Start of MATERIAL

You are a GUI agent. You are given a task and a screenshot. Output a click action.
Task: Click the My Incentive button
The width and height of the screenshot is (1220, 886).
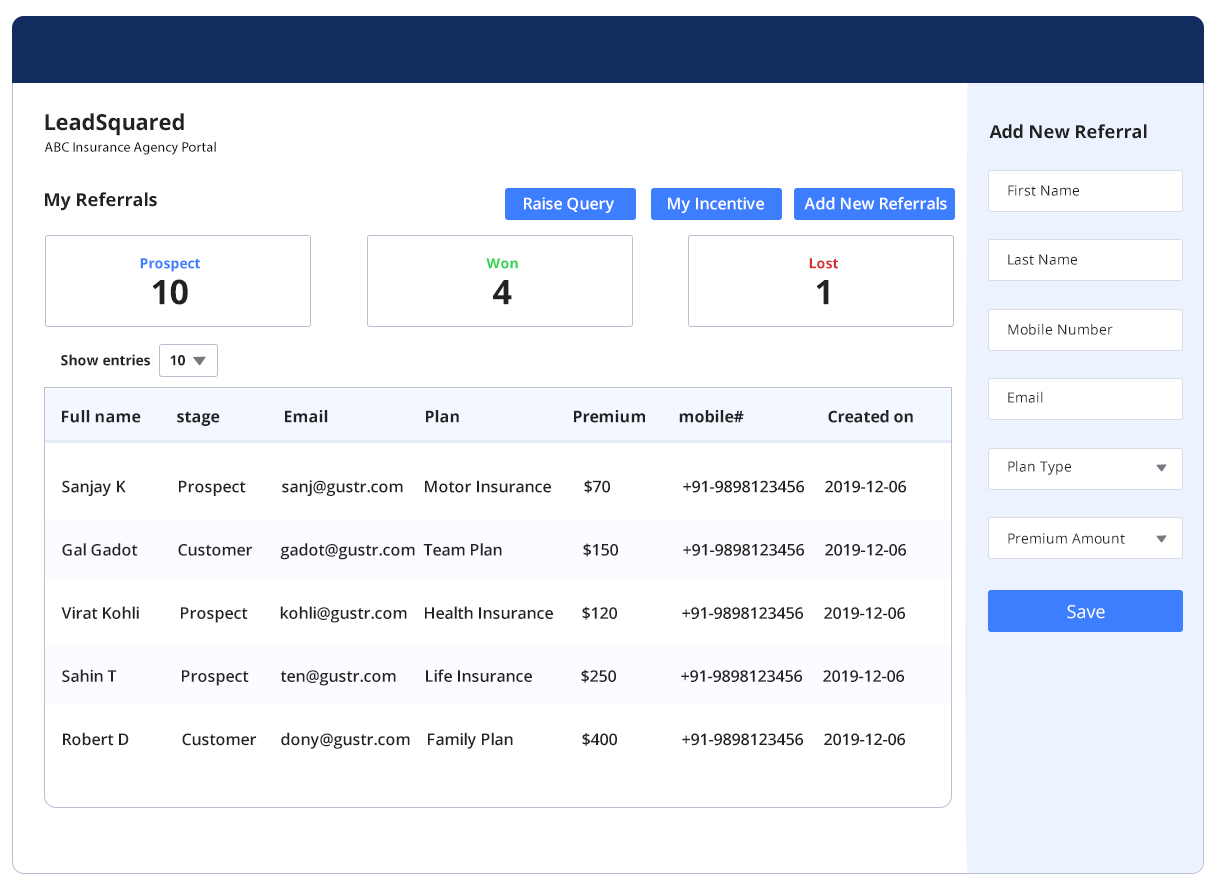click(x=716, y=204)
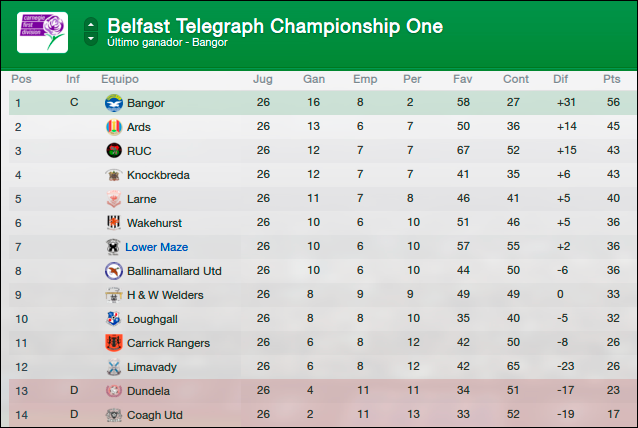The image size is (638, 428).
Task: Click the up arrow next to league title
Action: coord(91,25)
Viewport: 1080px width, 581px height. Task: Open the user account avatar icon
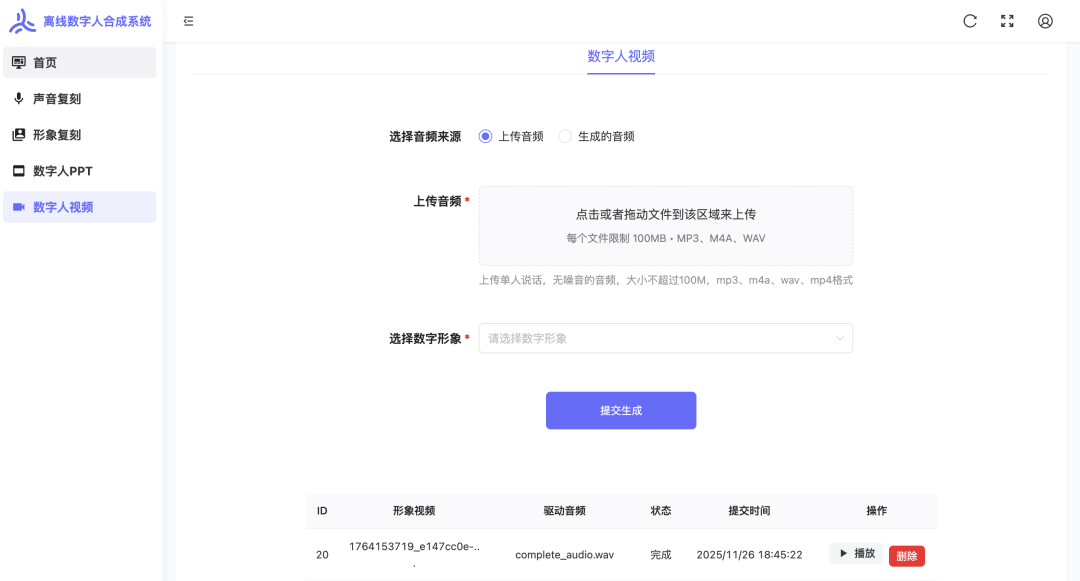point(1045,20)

End of MATERIAL
Start of MATERIAL

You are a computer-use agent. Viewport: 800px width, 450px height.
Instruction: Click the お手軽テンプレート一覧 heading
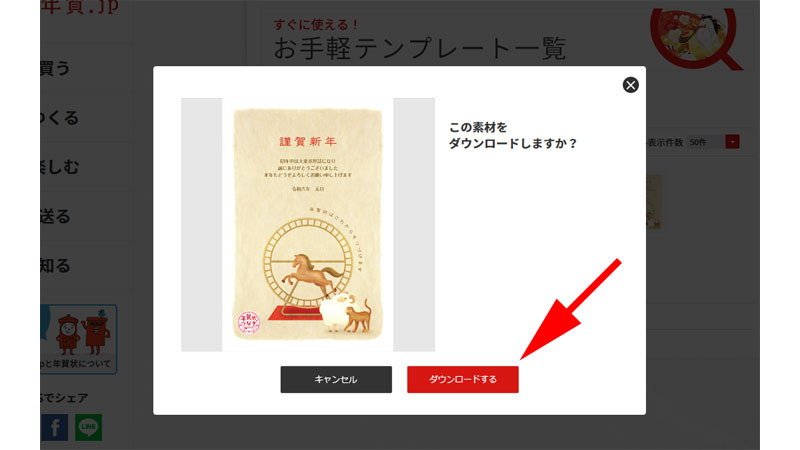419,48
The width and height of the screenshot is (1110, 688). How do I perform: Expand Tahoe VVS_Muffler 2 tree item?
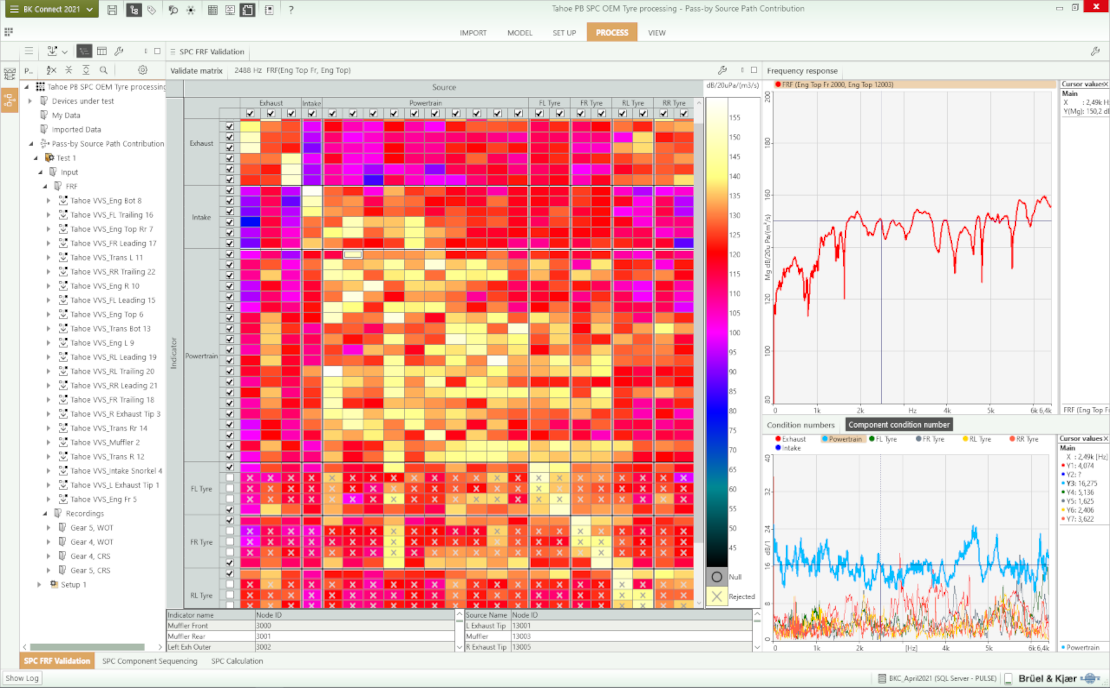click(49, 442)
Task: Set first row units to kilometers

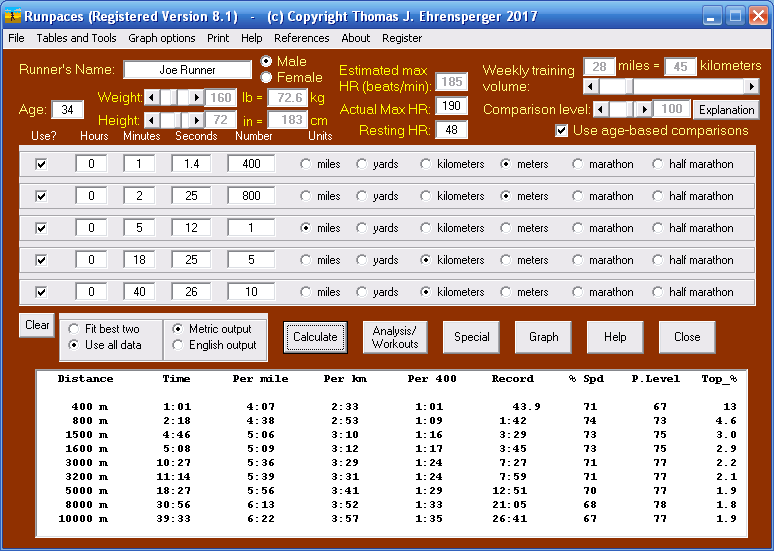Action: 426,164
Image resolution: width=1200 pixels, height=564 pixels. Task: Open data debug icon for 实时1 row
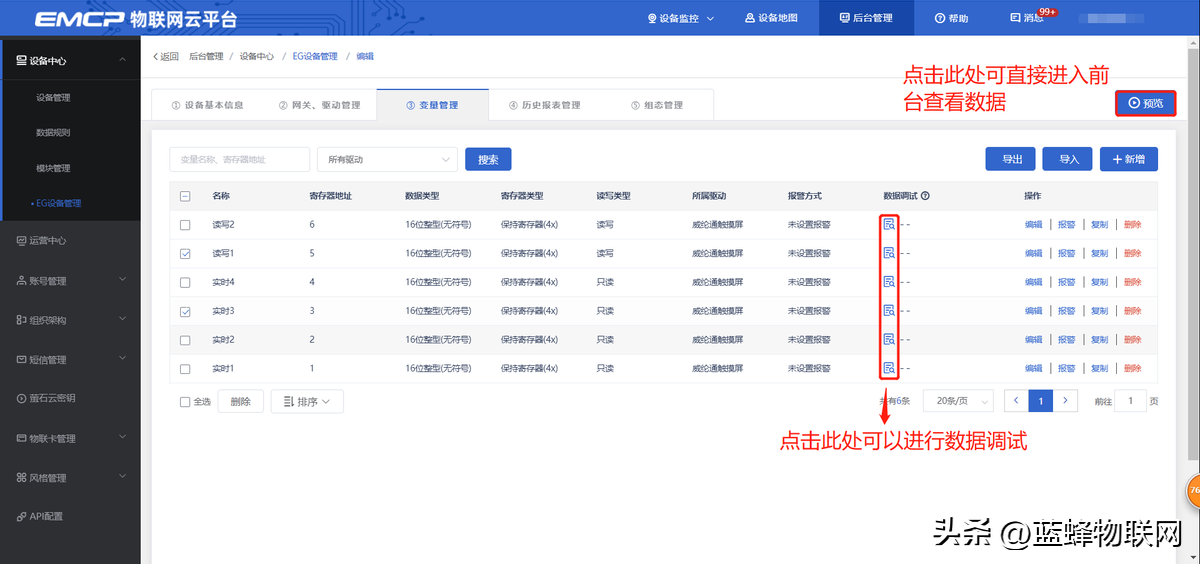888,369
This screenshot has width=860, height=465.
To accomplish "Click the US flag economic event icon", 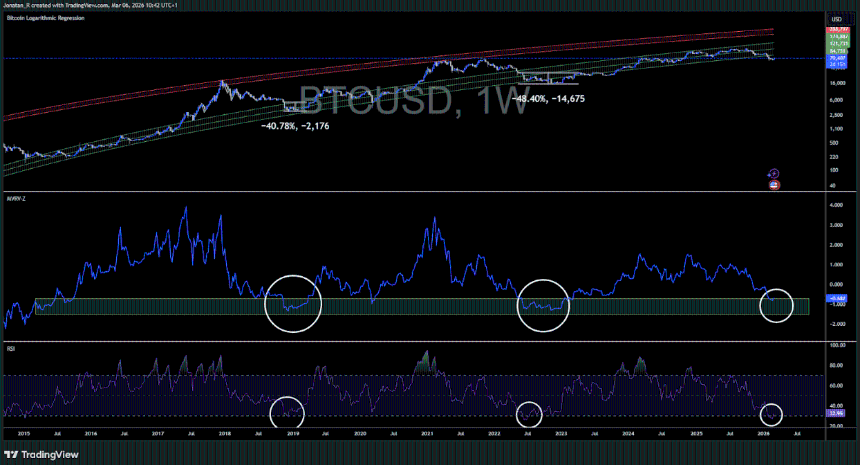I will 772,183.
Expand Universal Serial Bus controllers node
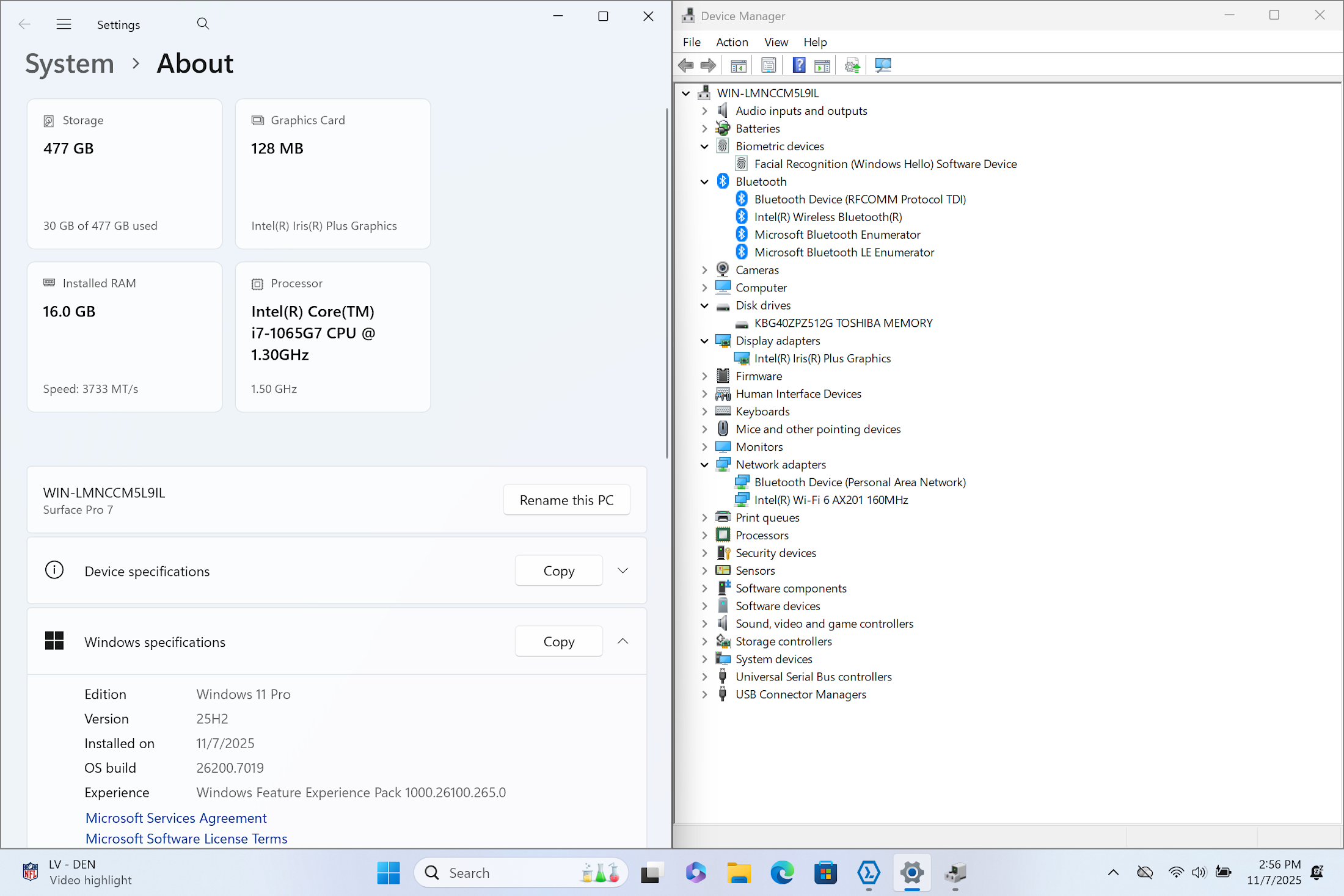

End of MATERIAL
Start of MATERIAL

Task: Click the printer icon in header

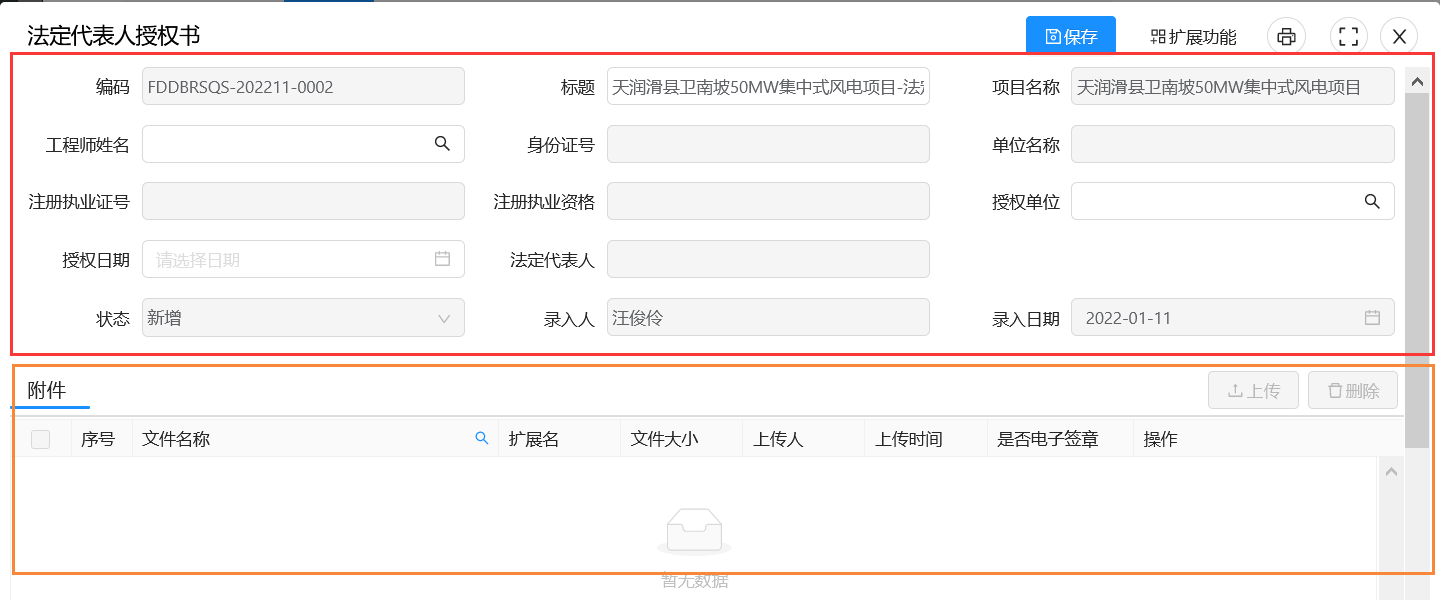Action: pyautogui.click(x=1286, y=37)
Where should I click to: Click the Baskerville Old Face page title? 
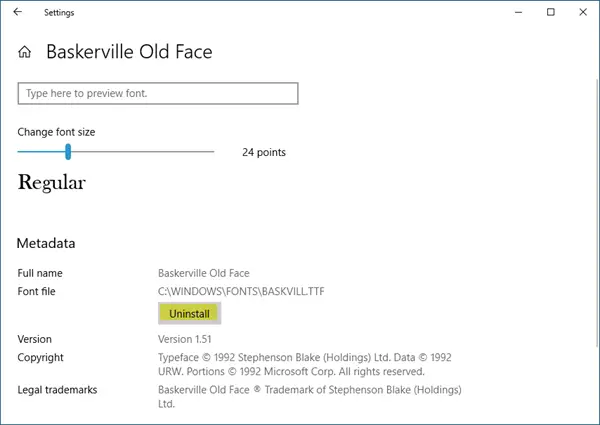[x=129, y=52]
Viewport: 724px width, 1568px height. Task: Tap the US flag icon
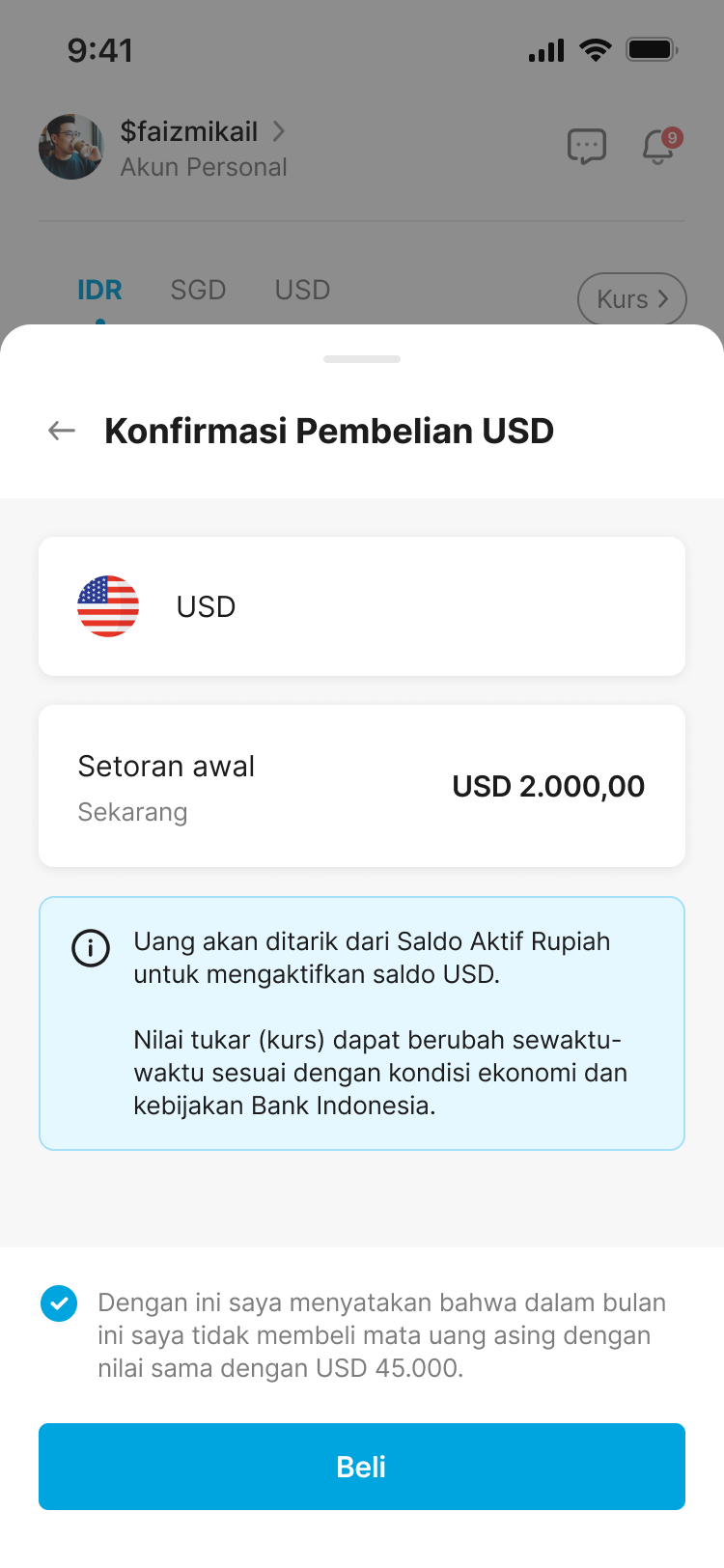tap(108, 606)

End of MATERIAL

**TASK TO COMPLETE:** Extract the records from the line with "Viewport: 1080px width, 581px" to the line with "point(1045,20)", repeating both of those lines and every line between them without change, and omit the pictures from your answer.

**WRITTEN SOLUTION:**
Viewport: 1080px width, 581px height. Task: Open the user account avatar icon
point(1045,20)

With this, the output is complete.